[START OF Extract to read]

Compared with HSR, WCR and WCR-AUC provided stronger separation among detectors. Faster R-CNN achieved the highest WCR-AUC at

0.664 \pm 0.018

, followed by Faster R-CNN-GeoCLR at

0.645 \pm 0.034

and RT-DETR at

0.609 \pm 0.046

. RetinaNet followed at

0.535 \pm 0.031

, while the four YOLO models produced the lowest WCR-AUC values, ranging from 0.483 to 0.501.

The statistical significance of the WCR-AUC ranking was evaluated using the same Friedman + Nemenyi framework described in Section 2.6. The Friedman test rejected the null hypothesis of equal detector performance (

χ^{2} (7) = 28.73

,

p = 1.6 \times 10^{- 4}

), and the Iman–Davenport correction confirmed this result (

F = 18.34

,

p < 10^{- 5}

). Average WCR-AUC ranks placed Faster R-CNN highest (1.2), followed by Faster R-CNN-GeoCLR (2.0) and RT-DETR (3.0), while the YOLO models occupied the four lowest ranks (6.0–7.0). Post hoc Nemenyi comparisons showed that Faster R-CNN significantly outperformed all four YOLO models (p = 0.005–0.041), and Faster R-CNN-GeoCLR significantly outperformed YOLOv10m (p = 0.027). No additional pairwise differences reached statistical significance.

The threshold-dependent behavior of the detectors is shown in Figure 7a. RT-DETR achieved the highest WCR at the default operating point (

0.790 \pm 0.025

at

τ = 0.25

), exceeding Faster R-CNN by approximately 0.085. However, RT-DETR coverage decreased more rapidly as the confidence threshold increased, causing its overall WCR-AUC to fall below both Faster R-CNN variants. In contrast, Faster R-CNN maintained more stable weed coverage across the full threshold range.

[END OF Extract to read]
[START OF Given records]

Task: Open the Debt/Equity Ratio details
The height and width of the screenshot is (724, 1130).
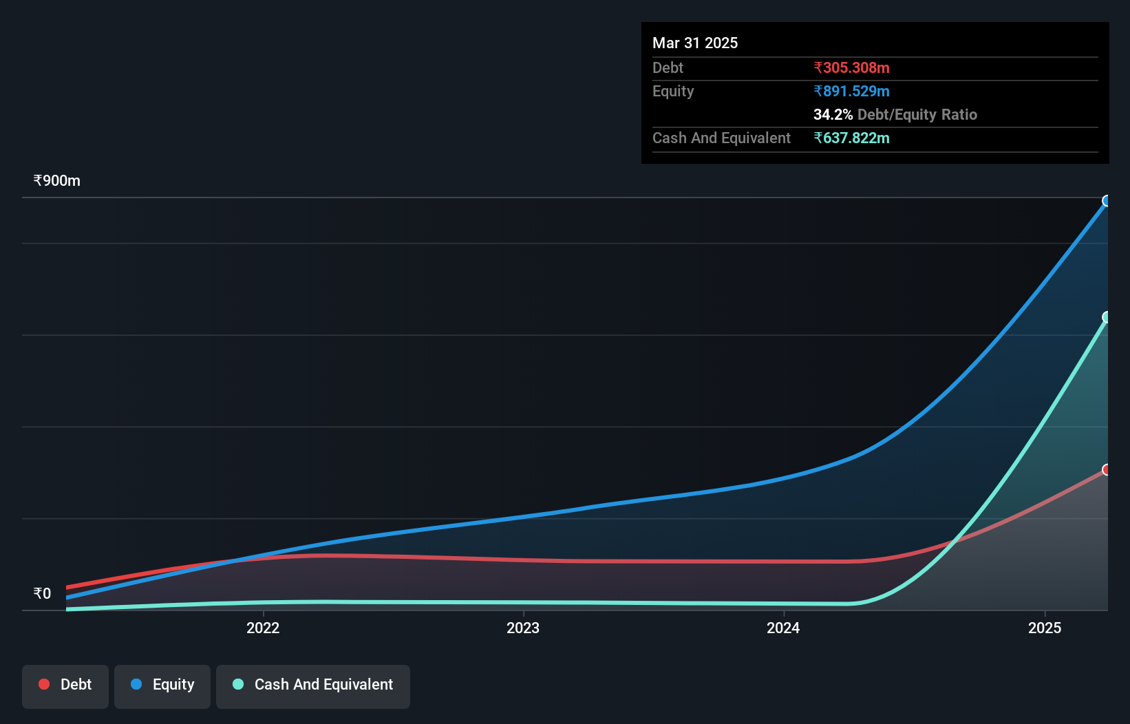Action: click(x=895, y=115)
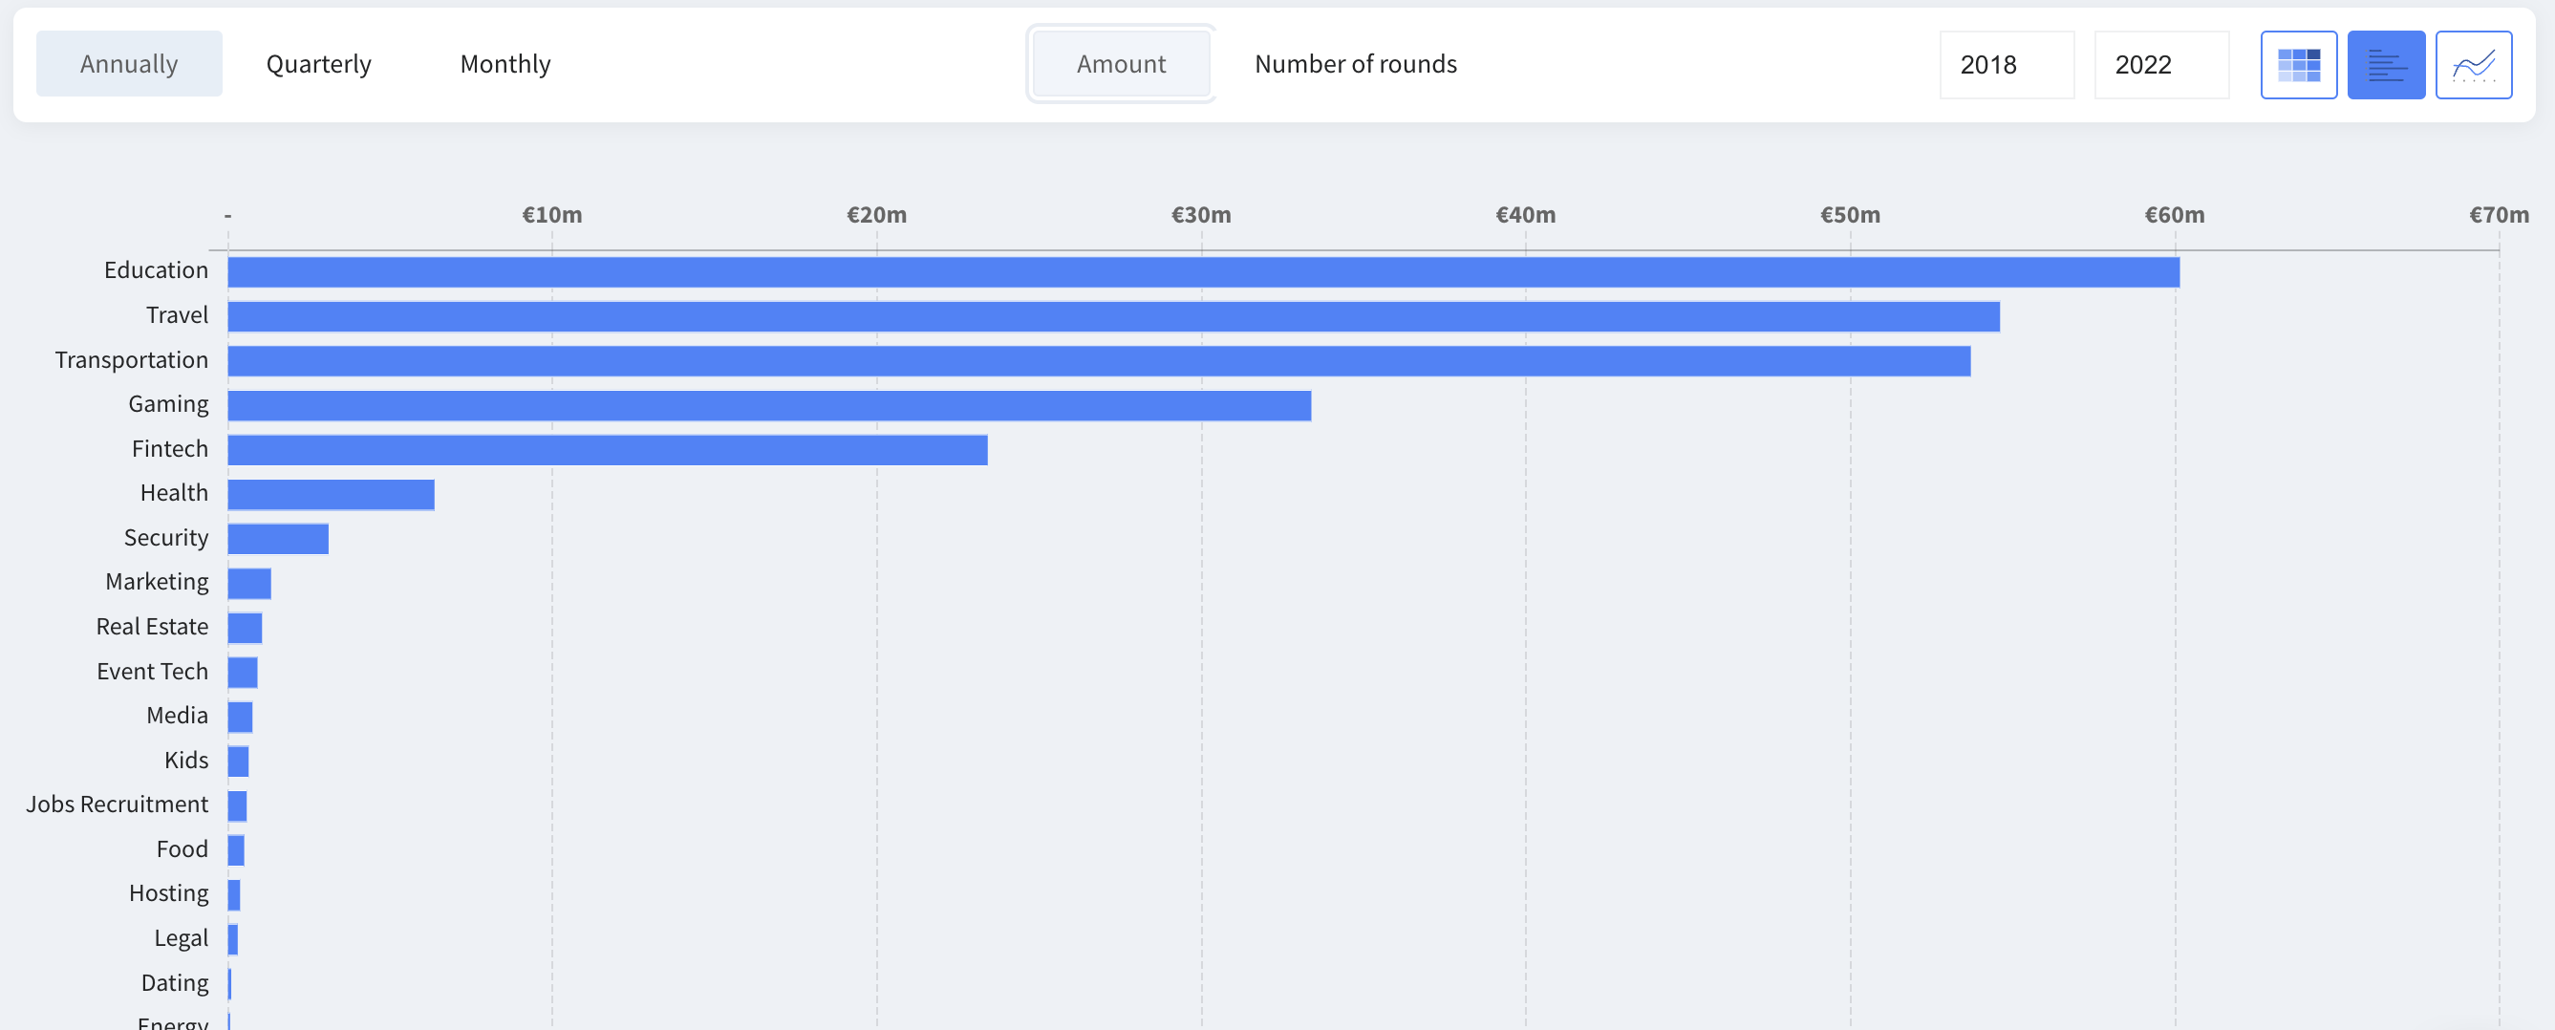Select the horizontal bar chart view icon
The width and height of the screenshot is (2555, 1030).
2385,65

[END OF Given records]

Tasks
1. According to the detector comparison, why does RT-DETR end up with a lower WCR-AUC than both Faster R-CNN variants even though it has the highest WCR at the default operating point?
2. Transcribe the stretch of the detector comparison from "The threshold-dependent behavior" through "full threshold range.".

Solutions per task
1. RT-DETR's coverage dropped more rapidly than the others as the confidence threshold rose. Its lead at τ = 0.25 therefore did not hold across the range, and its overall WCR-AUC fell below both Faster R-CNN variants. Faster R-CNN kept more stable weed coverage across the full threshold range.

2.
The threshold-dependent behavior of the detectors is shown in Figure 7a. RT-DETR achieved the highest WCR at the default operating point (

0.790 \pm 0.025

at

τ = 0.25

), exceeding Faster R-CNN by approximately 0.085. However, RT-DETR coverage decreased more rapidly as the confidence threshold increased, causing its overall WCR-AUC to fall below both Faster R-CNN variants. In contrast, Faster R-CNN maintained more stable weed coverage across the full threshold range.